_Input records_:
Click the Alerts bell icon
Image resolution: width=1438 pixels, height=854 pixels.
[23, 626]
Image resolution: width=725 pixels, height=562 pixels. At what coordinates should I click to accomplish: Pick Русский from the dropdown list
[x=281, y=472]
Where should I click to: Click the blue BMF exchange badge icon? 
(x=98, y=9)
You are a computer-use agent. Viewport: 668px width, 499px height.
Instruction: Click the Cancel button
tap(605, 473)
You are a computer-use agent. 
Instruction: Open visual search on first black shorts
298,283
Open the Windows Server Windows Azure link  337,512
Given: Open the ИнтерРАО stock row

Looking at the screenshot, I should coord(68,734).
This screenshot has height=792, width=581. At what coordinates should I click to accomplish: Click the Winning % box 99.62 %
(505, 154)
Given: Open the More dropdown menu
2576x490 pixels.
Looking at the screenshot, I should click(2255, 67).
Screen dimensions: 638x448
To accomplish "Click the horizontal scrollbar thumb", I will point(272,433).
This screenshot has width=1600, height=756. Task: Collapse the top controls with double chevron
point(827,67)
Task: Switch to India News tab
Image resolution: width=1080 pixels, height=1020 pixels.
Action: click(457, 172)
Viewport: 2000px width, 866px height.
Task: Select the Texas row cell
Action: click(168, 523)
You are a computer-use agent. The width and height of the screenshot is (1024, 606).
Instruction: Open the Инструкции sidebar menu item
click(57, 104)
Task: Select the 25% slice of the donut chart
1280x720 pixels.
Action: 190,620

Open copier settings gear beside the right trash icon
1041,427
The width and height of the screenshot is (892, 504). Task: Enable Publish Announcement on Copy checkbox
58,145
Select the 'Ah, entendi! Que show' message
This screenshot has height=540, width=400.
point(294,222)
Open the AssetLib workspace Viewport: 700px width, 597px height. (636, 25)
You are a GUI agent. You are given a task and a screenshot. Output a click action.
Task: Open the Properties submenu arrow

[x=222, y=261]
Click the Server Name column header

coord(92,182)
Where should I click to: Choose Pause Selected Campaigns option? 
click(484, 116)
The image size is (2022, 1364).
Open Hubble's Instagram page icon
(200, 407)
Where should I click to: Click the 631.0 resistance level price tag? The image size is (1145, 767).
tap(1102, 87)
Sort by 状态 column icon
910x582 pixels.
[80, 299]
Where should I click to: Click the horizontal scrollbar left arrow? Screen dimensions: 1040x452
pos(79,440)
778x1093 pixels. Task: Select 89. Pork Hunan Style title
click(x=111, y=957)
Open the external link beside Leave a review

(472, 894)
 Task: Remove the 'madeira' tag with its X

_Task statement_:
Your task is to return all of the material exactly.

_Task response_:
Click the Alerts bell icon
Image resolution: width=1438 pixels, height=854 pixels.
[23, 626]
Image resolution: width=725 pixels, height=562 pixels. At what coordinates should I click to accomplish: Pick Русский from the dropdown list
[x=281, y=472]
Where should I click to: Click the blue BMF exchange badge icon? 
(x=98, y=9)
You are a computer-use agent. Viewport: 668px width, 499px height.
Instruction: Click the Cancel button
tap(605, 473)
You are a computer-use agent. 
Instruction: Open visual search on first black shorts
298,283
Open the Windows Server Windows Azure link  337,512
Given: Open the ИнтерРАО stock row

Looking at the screenshot, I should coord(68,734).
This screenshot has height=792, width=581. At what coordinates should I click to accomplish: Click the Winning % box 99.62 %
(505, 154)
Given: Open the More dropdown menu
2576x490 pixels.
Looking at the screenshot, I should click(2255, 67).
Screen dimensions: 638x448
To accomplish "Click the horizontal scrollbar thumb", I will point(272,433).
This screenshot has width=1600, height=756. Task: Collapse the top controls with double chevron
point(827,67)
Task: Switch to India News tab
Image resolution: width=1080 pixels, height=1020 pixels.
Action: click(457, 172)
Viewport: 2000px width, 866px height.
Task: Select the Texas row cell
Action: click(168, 523)
You are a computer-use agent. The width and height of the screenshot is (1024, 606).
Instruction: Open the Инструкции sidebar menu item
click(57, 104)
Task: Select the 25% slice of the donut chart
1280x720 pixels.
Action: 190,620

Open copier settings gear beside the right trash icon
1041,427
The width and height of the screenshot is (892, 504). Task: Enable Publish Announcement on Copy checkbox
58,145
Select the 'Ah, entendi! Que show' message
This screenshot has height=540, width=400.
point(294,222)
Open the AssetLib workspace Viewport: 700px width, 597px height. (636, 25)
You are a GUI agent. You are given a task and a screenshot. Output a click action.
Task: Open the Properties submenu arrow

[x=222, y=261]
Click the Server Name column header

coord(92,182)
Where should I click to: Choose Pause Selected Campaigns option? 
click(484, 116)
The image size is (2022, 1364).
Open Hubble's Instagram page icon
(200, 407)
Where should I click to: Click the 631.0 resistance level price tag? The image size is (1145, 767).
tap(1102, 87)
Sort by 状态 column icon
910x582 pixels.
[80, 299]
Where should I click to: Click the horizontal scrollbar left arrow? Screen dimensions: 1040x452
pos(79,440)
778x1093 pixels. Task: Select 89. Pork Hunan Style title
click(x=111, y=957)
Open the external link beside Leave a review

(472, 894)
 Task: Remove the 'madeira' tag with its X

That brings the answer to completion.